En el capítulo 47 de Ezequiel, tenemos el relato de una de las gloriosas visiones que recibió el profeta del Señor. En ella ve un río que sale del templo, figura de la gracia de Dios. Un ángel que le acompaña lo hace entrar al agua. Es llevado más y más adentro del río, y el agua se eleva más y más, hasta que, según leemos en el versículo 4, le llegaba hasta la cintura. Para mí, esto representa al cristiano cuyos bolsillos han sido sumergidos en la gracia de Dios y han recibido una buena dosis de salvación, pues los bolsillos siempre están a la altura de la cintura. ¿Qué de ti, amigo lector? ¿Ya han sido sumergidos tus bolsillos en la gracia de Dios? ¿Ya se convirtió a Cristo tu billetera? ¿Gobierna el Espíritu de Dios el abrir y cerrar de tu cartera?
Como ya lo hemos expresado, no creemos que el diezmo sea ley del Nuevo Testamento, pero sí creemos que todo cristiano debe tener algún plan determinado para dar en forma sistemática. Si honradamente crees delante del Señor que él no espera de ti más que el diezmo de tus ingresos, entonces ten mucho cuidado de darle por lo menos el diezmo. Hazlo en forma sistemática. La mejor manera es la de apartar la porción de Dios antes que ninguna otra cosa, cuando recibas tu cheque de sueldo o seas pagado de cualquier otra manera. Es bueno tener en el hogar alguna alcancía o lugar especial para colocar en él “la porción del Señor.” Y una vez que hayas separado dicha porción, ella debe ser sagrada, y no considerada ya como tuya, sino como de Dios. Si sigues este plan, siempre tendrás dinero para dar, cuando se pre­senten las necesidades en la obra del Señor.
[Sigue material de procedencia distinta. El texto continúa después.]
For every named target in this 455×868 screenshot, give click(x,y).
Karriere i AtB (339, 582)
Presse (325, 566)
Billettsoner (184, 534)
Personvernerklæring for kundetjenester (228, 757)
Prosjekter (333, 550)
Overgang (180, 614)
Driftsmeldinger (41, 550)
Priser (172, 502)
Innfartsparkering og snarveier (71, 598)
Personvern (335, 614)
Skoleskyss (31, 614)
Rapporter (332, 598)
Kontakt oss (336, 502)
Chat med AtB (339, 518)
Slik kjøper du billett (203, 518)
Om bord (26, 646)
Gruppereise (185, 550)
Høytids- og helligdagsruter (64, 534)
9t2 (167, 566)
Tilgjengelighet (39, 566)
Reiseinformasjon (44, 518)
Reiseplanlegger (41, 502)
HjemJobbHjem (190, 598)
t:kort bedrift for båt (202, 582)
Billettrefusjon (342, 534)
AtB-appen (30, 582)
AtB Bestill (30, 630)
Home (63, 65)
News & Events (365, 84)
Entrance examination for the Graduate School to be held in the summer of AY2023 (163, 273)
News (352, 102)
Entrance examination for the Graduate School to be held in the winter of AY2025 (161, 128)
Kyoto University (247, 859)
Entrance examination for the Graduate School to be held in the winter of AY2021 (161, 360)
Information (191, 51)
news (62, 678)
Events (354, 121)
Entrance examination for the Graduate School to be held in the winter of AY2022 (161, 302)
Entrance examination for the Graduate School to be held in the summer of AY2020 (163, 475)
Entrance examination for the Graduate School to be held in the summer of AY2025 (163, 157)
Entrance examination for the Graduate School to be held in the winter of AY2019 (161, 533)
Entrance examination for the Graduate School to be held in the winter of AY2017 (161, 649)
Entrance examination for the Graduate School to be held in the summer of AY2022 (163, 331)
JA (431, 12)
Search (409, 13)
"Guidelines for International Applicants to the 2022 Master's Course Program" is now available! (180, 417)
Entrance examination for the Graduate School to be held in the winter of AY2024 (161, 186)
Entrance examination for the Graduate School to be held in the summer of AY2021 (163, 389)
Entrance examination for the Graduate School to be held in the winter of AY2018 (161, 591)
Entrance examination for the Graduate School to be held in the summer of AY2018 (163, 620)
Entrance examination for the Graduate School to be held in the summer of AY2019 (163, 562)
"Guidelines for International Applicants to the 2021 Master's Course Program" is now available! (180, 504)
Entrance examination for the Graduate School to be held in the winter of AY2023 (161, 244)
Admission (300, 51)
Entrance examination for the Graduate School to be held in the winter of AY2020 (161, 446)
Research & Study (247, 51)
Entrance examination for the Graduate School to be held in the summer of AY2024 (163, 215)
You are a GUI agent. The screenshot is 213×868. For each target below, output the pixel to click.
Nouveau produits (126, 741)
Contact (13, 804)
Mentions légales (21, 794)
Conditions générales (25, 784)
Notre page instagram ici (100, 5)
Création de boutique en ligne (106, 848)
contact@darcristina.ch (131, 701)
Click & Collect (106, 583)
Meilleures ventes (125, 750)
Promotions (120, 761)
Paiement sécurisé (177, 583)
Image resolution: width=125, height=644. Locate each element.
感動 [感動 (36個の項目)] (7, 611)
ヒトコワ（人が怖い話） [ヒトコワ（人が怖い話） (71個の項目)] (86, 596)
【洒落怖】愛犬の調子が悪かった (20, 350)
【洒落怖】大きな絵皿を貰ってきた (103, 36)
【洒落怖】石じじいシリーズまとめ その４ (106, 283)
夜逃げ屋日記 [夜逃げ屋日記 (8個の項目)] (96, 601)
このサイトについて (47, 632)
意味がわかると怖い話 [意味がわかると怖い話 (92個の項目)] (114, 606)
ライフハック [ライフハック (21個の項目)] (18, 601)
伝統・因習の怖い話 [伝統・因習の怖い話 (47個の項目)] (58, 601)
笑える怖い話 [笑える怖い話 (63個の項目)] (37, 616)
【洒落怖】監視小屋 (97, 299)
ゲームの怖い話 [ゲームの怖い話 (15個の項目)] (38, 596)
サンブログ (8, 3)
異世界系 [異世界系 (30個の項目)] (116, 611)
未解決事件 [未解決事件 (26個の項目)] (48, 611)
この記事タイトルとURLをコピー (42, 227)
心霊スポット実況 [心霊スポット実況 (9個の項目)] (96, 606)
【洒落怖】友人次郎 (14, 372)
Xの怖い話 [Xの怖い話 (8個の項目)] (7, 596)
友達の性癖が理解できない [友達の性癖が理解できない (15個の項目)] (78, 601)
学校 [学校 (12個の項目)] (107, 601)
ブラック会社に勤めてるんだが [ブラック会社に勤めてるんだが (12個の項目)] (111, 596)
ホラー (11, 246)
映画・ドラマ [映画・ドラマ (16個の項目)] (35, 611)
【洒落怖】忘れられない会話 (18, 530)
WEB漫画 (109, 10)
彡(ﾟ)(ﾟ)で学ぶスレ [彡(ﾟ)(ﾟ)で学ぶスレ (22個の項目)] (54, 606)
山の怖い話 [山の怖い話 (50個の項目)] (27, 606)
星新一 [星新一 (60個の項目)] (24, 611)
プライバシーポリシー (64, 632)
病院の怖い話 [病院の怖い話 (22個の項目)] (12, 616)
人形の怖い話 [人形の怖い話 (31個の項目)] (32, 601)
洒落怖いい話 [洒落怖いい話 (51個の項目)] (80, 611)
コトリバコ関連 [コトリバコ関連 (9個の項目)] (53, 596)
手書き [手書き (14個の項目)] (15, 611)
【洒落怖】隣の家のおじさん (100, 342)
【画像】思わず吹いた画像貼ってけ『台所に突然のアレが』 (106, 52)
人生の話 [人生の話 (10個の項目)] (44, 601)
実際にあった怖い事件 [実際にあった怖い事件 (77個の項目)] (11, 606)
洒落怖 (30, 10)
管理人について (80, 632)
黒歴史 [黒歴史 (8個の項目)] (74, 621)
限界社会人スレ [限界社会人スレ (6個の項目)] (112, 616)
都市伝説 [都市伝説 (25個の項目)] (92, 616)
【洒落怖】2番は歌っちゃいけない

Es evidente que el Apóstol Pablo conocía el valor del dar sistemático, y por eso señaló que cada hombre debía, el primer día de la semana, apartar su ofrenda para el Señor. Si pones a un lado la porción del Señor semanalmente, encontrarás que resulta mucho más fácil dar a Dios. Llegará a ser un hábito, de tal modo que nunca se te ha de ocurrir dejar de darle lo que le corresponde.
Pero no pienses que, porque le has dado a Dios un diezmo, le has dado todo lo que te pide. Algunos creyentes podrían darle a Dios la mitad de sus ingresos, y deberían hacerlo. Algunas personas pueden dar una proporción aún mayor. ¡Recuerda que Dios mira no solamente lo que le has dado a él, sino también lo que has retenido para ti mismo! Dios sabe cuanto dinero te hace falta para cuidar en forma adecuada de tu familia, y hacer frente a tus obligaciones. Sabe, también, cuando gastas tu dinero en forma egoísta y necia. El yo-ismo es la esencia misma del pecado, y si has sido salvado de tus pecados debes perder todo afecto a dicho espíritu pecaminoso. Tu único deseo en la vida, tanto en lo que haces como en lo que ganas, debe ser el de glorificar el nombre de Cristo y promover su obra.